--- begin TEXT SEGMENT ---

June 1, 1942 — January 28, 2025
Nancy Carole (Corkie) Davis, who passed away in Orillia on January 28, 2025, was born in York, Pennsylvania, on June 1, 1942 to Ray and Agnes Musser. She started her musical journey on the piano but discovered the double bass at age 13 and her future became clear. During summers at the Interlochen Music Camp in Michigan and at the Eastman School of Music in Rochester, New York, she studied with Oscar Zimmerman who became like a second father to her as her father had passed away when she was a teen. She was also a student of Warren Benfield and Roger Scott and she kept in lifelong contact with all these mentors until they passed away.
Corkie was hired by Seiji Ozawa to join the Toronto Symphony in 1965 and, together with her first husband, Thomas Monohan, soon had a large studio of young bassists who proceeded to get orchestral jobs across Canada and the United States. The annual Double Bass parties Corkie and Tom hosted around Christmas became legendary across the bass world and Corkie’s gastronomic talents were equally famous.

--- end TEXT SEGMENT ---

[STATED TASK] According to the obituary above, who hired Corkie to join the Toronto Symphony in 1965?

--- begin RECORDS SUPPLIED ---

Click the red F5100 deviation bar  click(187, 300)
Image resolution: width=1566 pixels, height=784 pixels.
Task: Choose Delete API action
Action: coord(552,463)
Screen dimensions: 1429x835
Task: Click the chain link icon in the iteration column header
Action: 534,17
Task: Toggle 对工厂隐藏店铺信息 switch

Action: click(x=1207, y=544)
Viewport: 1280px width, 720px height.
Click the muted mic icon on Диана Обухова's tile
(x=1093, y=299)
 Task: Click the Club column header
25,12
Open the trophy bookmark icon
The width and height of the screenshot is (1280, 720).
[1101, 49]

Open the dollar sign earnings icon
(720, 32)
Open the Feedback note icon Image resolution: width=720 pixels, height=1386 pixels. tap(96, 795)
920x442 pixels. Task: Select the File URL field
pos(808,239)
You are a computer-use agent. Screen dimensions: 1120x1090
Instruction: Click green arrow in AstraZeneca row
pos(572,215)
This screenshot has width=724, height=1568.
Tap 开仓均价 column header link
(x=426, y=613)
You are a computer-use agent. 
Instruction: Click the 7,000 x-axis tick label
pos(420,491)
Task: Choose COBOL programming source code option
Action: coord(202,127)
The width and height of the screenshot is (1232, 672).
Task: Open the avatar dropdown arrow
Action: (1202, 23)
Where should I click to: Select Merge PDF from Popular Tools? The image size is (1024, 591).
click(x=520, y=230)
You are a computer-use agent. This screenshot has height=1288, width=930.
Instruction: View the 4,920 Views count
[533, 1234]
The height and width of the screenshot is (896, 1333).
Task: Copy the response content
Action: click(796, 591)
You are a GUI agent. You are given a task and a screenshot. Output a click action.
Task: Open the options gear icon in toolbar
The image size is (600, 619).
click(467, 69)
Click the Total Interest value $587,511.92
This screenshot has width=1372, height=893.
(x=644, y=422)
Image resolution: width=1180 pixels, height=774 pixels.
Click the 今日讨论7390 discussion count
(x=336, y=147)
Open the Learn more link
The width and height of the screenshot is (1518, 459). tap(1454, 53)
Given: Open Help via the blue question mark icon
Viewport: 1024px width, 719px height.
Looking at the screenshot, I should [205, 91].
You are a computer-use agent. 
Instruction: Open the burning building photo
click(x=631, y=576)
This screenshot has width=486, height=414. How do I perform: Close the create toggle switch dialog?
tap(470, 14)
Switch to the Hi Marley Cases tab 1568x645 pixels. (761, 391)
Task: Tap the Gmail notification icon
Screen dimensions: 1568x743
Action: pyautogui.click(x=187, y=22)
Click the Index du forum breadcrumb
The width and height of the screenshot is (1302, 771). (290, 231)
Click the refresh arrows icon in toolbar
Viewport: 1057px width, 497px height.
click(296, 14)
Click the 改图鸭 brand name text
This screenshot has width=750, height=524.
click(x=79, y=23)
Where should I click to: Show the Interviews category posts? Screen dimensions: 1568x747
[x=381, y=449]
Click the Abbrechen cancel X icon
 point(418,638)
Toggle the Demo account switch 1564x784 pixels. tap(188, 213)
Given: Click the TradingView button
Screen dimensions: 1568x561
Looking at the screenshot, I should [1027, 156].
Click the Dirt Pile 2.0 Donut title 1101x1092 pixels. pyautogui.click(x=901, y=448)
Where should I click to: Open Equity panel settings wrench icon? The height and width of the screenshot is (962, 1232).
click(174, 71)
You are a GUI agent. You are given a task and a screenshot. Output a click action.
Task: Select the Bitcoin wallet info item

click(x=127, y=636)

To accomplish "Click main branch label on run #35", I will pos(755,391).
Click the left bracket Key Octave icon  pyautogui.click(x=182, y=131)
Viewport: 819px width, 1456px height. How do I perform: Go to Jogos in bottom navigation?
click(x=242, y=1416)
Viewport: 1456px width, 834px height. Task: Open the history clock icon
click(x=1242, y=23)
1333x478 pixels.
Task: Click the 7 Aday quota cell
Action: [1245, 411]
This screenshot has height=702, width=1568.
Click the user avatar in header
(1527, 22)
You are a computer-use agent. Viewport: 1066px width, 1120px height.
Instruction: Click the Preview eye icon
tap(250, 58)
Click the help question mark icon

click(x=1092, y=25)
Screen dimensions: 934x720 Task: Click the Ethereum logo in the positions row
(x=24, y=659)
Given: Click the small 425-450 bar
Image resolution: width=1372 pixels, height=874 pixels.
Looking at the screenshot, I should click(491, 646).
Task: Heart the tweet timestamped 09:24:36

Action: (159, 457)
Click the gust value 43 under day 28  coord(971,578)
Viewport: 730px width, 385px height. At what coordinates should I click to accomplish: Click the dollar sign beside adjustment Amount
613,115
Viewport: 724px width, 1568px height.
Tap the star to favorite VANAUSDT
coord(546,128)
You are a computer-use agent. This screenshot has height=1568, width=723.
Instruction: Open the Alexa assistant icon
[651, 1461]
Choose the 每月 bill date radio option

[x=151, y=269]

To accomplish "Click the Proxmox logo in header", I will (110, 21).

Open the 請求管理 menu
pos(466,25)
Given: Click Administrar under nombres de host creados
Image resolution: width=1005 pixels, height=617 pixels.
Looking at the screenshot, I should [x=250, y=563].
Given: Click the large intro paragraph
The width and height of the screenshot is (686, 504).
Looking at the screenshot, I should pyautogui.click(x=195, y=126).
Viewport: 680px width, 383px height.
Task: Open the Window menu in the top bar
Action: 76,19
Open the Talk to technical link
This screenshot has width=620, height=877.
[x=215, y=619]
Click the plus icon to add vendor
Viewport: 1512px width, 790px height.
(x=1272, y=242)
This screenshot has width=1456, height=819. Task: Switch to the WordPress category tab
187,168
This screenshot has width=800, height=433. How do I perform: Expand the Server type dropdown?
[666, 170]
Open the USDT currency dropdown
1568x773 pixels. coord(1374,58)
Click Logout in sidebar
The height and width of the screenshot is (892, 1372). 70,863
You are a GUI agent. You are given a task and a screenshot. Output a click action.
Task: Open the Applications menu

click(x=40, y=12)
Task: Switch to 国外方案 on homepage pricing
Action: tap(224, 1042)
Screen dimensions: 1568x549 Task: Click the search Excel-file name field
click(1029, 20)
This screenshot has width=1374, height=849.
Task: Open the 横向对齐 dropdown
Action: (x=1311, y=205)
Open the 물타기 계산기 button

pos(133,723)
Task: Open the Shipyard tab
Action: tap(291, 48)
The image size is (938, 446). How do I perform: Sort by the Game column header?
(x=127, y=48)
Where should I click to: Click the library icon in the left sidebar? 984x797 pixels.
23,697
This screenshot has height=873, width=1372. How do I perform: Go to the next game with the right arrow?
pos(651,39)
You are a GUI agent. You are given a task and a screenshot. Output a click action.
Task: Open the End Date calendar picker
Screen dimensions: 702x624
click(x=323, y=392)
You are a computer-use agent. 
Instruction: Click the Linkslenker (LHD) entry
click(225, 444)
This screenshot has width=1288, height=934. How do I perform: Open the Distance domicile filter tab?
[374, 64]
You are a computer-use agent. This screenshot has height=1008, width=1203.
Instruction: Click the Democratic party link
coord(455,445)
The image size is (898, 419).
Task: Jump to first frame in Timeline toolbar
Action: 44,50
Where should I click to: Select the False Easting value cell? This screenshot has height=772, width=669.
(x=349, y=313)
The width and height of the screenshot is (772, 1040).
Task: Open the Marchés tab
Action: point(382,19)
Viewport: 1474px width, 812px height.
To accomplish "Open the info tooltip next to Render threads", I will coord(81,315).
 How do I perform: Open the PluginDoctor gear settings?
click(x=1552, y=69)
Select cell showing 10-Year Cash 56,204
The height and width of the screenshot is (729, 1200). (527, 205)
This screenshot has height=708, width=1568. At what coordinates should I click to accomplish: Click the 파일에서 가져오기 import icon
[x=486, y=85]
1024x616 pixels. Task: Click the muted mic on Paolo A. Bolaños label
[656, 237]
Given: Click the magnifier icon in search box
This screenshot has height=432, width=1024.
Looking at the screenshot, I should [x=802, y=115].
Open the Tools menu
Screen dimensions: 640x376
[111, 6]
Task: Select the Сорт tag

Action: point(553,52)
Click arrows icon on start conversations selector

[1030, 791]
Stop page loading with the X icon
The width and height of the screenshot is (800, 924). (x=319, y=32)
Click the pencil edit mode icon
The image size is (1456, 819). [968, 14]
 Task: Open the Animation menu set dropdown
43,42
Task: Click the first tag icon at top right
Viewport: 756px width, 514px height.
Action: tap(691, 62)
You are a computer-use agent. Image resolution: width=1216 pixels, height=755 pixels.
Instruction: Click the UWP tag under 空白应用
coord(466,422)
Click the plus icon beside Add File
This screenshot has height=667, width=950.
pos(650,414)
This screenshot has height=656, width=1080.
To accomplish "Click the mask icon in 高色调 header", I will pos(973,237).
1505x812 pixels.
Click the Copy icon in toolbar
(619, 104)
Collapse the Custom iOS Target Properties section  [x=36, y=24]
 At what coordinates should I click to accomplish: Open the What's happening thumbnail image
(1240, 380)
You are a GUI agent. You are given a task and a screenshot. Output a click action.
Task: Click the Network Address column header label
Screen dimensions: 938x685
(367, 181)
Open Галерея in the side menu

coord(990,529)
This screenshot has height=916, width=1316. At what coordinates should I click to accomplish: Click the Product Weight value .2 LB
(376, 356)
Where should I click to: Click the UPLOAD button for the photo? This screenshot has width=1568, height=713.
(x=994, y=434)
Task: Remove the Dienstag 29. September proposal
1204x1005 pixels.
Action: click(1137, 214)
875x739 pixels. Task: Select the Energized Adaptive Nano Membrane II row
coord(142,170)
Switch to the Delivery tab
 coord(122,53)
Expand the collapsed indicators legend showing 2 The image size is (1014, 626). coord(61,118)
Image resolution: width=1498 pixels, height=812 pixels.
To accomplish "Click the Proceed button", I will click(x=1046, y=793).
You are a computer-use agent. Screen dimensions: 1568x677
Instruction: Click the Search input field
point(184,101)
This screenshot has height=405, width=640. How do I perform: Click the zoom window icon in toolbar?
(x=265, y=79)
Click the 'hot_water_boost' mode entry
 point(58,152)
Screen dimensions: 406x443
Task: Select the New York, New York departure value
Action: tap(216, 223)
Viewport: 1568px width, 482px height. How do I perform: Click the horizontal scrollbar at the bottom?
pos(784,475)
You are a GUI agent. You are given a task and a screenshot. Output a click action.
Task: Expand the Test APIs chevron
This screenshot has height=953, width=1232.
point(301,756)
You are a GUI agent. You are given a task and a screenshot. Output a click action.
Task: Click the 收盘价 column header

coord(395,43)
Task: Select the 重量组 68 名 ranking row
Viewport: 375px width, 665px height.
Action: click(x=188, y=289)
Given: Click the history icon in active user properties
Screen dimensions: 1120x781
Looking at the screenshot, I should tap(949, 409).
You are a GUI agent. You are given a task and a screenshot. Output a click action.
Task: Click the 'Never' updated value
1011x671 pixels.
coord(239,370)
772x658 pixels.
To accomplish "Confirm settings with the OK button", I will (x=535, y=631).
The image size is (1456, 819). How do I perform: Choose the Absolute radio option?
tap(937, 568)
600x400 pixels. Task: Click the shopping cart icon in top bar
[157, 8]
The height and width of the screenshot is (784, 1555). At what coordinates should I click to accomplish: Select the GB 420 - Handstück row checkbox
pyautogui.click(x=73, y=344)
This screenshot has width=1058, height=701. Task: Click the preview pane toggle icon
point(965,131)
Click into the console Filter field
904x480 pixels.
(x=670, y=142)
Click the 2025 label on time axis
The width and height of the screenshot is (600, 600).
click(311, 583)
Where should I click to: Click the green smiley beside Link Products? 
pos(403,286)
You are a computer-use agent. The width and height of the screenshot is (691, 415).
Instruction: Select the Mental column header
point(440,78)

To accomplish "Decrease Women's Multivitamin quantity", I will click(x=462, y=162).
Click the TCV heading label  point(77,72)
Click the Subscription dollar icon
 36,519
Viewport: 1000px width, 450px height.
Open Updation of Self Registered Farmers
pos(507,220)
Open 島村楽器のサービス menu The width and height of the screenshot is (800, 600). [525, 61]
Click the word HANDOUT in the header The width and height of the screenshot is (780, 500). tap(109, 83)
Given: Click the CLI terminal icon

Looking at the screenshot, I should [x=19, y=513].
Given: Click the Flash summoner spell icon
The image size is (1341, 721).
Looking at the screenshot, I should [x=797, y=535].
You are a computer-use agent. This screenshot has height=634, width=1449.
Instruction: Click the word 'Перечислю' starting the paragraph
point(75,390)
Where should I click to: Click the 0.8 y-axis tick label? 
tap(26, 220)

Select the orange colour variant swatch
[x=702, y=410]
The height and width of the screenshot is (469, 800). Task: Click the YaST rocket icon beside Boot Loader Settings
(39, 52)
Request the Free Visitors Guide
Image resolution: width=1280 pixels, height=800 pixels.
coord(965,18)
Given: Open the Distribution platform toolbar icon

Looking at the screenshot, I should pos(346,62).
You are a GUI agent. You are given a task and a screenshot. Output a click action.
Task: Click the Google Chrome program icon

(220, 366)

--- end RECORDS SUPPLIED ---

[RESULT OF THIS EXERCISE] Seiji Ozawa